Here's How Much It Costs To Buy The Alaskan Bush People's House

Shortly after viewers met Discovery's Alaskan Bush People stars Ami and Billy Brown, they moved off the grid in the Alaskan frontier with their seven kids (Matt Brown, Joshua "Bam Bam" Brown, Solomon "Bear" Brown, Gabriel "Gabe" Brown, Noah Brown, Amora "Birdy" Brown, and Merry Christmas "Rainy" Brown) on a compound they named "Browntown." Creative, huh? And although the sprawling property — 29.11 acres to be exact — doesn't have the typical fixings of an average town, it's large enough to include one main house, Matt's abode, Bam Bam's home, and Bear's treehouse. But as fans of the longtime series probably already know, the family doesn't live in Alaska anymore, having moved to Washington state sometime in 2018. This means the Brown family's house is up for grabs, with the property going up for sale in the fall of 2019.

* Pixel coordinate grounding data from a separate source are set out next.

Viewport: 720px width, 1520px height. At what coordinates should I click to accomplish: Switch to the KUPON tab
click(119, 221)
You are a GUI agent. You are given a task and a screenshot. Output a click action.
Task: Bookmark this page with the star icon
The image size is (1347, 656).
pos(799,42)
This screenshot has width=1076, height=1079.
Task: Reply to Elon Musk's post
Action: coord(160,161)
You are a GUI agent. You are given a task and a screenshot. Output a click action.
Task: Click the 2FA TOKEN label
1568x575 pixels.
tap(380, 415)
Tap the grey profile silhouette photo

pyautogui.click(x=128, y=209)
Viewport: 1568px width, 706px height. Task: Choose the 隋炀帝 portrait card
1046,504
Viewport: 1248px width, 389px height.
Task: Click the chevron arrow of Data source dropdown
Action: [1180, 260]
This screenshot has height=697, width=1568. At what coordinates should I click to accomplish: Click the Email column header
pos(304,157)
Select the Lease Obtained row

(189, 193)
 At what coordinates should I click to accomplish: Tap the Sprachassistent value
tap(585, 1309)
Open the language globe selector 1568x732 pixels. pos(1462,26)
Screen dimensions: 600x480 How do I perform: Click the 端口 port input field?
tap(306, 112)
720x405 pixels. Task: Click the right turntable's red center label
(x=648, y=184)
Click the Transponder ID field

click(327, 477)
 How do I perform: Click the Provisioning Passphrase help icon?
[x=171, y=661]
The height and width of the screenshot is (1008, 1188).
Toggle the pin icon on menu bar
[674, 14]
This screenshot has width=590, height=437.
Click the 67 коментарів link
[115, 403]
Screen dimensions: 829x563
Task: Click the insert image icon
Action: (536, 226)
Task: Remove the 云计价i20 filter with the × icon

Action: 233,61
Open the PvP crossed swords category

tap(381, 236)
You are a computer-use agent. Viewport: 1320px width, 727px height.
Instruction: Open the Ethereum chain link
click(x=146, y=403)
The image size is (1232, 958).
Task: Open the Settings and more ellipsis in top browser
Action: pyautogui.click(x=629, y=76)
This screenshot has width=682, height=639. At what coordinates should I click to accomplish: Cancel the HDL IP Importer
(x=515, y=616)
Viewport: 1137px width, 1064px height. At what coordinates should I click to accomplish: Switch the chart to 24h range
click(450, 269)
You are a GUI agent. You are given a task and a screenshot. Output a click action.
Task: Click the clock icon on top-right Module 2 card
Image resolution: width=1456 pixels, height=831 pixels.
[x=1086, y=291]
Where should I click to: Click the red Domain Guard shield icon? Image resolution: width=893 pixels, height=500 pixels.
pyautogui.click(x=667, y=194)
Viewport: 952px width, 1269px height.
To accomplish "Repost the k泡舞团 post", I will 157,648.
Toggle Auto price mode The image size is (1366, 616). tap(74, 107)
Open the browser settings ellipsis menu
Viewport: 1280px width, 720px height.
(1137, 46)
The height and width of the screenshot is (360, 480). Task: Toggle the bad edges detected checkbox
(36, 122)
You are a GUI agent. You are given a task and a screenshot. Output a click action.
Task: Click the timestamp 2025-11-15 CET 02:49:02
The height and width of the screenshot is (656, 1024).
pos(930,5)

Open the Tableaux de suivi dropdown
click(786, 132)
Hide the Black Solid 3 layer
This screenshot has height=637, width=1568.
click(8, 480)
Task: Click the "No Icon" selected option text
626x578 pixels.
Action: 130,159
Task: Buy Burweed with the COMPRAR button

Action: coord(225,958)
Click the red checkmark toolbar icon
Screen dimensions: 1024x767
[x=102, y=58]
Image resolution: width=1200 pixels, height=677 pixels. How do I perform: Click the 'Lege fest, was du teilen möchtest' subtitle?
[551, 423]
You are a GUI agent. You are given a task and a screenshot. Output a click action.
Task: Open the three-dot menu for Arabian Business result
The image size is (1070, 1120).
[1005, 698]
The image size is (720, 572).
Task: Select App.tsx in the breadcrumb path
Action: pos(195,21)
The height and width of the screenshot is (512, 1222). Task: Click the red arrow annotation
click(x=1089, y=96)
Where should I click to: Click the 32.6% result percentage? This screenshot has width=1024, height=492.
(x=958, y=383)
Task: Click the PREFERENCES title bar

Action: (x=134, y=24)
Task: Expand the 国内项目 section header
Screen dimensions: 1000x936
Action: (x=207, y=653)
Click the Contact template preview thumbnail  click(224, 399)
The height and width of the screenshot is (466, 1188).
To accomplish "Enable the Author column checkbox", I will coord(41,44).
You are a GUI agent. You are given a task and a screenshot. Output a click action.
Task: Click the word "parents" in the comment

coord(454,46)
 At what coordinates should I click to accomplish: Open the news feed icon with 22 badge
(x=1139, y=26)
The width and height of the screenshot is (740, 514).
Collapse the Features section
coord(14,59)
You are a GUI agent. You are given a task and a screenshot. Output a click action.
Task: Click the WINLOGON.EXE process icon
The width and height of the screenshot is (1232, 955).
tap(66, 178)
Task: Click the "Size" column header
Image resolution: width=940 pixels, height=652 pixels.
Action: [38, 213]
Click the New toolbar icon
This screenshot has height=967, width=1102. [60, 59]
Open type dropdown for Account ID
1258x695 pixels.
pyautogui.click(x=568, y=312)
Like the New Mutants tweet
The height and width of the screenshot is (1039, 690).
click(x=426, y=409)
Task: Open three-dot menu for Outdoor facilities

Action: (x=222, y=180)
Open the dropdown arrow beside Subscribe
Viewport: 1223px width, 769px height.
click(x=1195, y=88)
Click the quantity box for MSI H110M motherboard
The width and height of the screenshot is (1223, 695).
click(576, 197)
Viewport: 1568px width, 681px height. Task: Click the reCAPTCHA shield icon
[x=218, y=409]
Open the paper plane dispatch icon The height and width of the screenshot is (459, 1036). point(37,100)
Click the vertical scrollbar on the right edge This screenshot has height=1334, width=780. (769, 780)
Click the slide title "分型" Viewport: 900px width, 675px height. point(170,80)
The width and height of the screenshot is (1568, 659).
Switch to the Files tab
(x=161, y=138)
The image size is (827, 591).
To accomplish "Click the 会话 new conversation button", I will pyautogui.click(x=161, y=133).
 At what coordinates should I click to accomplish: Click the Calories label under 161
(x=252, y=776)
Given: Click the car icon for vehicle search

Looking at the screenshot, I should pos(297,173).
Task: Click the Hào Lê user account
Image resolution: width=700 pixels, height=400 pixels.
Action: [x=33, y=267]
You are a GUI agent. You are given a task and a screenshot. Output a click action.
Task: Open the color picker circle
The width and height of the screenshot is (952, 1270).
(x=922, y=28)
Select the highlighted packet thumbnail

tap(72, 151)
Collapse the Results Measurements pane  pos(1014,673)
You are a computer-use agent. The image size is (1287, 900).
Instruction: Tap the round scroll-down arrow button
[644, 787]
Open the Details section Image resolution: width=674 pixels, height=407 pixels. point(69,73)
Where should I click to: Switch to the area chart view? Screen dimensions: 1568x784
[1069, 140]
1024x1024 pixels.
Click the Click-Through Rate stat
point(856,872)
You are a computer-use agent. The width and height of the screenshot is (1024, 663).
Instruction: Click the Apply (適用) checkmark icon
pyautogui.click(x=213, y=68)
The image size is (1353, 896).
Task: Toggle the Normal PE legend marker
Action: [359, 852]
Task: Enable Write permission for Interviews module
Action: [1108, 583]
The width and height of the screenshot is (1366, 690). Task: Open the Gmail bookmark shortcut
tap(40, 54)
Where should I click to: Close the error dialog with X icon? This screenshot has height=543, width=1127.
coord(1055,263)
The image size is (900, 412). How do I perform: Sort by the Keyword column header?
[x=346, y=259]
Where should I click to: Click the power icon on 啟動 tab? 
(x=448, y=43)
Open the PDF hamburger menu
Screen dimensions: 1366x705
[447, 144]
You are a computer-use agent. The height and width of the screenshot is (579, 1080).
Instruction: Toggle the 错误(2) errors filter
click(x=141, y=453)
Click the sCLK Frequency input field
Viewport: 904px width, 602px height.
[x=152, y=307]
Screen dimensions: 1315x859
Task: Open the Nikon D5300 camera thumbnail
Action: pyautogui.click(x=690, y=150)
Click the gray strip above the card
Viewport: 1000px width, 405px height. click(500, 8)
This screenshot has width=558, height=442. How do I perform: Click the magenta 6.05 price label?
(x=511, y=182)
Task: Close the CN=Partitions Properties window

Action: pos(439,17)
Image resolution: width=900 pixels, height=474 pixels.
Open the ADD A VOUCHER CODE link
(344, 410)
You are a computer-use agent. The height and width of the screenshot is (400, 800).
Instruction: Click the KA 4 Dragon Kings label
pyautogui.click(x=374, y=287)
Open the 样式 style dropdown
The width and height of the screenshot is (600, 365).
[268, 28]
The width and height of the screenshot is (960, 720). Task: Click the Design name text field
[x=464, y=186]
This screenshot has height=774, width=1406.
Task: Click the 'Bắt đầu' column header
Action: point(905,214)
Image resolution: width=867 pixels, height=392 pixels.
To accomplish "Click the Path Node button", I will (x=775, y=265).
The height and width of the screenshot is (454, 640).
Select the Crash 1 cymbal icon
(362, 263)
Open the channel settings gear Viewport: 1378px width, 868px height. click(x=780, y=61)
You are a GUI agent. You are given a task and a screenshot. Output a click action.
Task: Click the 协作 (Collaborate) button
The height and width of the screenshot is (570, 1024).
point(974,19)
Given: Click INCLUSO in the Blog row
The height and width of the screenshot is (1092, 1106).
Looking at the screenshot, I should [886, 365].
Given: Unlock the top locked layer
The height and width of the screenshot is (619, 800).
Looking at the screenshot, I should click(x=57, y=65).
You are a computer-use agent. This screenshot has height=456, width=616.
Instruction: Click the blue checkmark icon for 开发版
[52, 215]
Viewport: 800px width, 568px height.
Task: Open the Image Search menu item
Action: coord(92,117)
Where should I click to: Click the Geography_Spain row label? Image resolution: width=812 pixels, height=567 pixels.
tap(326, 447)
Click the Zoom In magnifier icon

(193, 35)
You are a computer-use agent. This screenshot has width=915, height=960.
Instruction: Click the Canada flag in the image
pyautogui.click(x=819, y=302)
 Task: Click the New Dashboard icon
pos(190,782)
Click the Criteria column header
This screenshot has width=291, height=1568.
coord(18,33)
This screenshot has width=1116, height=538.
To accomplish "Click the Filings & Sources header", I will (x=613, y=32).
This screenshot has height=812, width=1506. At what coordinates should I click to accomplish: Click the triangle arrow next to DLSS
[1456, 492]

Even if you're not clamoring to live in the Alaskan wilderness, there might be a good chance you still want to know how much it costs to buy the Alaskan Bush People's house. Let's just say the figure is pretty eye-opening.

The Alaskan Bush People left behind a compound

Clearly, the Brown family didn't set up shop in any old place in "The Last Frontier" — in 2015, they erected their compound on Chichagoff Island, an area located 14 miles away from Hoonah, AK. One of the property's perks is complete tranquility, as there seemingly aren't any neighbors around and it's surrounded by total wilderness. And if you're the reflective type, there are two docks near the home where you can hang out or fish whenever you so desire. What's more? There's the ideal situation of having multiple homes one on a massive piece of land, which is perfect for large families like the Browns.

So what will this ginormous property run you? You're looking at a hefty price tag of $795,000, according to the Zillow listing. Considering this is the wilderness we're talking about here, it's arguably not a small sum. But we suppose privacy, endless room to roam, and having a connection to small scale fame is worth the dough. To each their own, right?

Why did the family move?

If you're wondering why Billy and Ami Brown decided to leave their sprawling estate in Alaska, know the reason is pretty sad — the family matriarch is battling cancer. After being diagnosed with Stage 3 non-small cell lung cancer in April 2017, the family decided it would be best if they moved somewhere closer to civilization, subsequently making it easier to monitor Ami's health. Their choice of locale? A "435-acre property in the North Cascade Mountains of Washington State" nicknamed "North Star Ranch," according to People. "We fell in love with the whole area," Billy explained to the outlet in February 2019.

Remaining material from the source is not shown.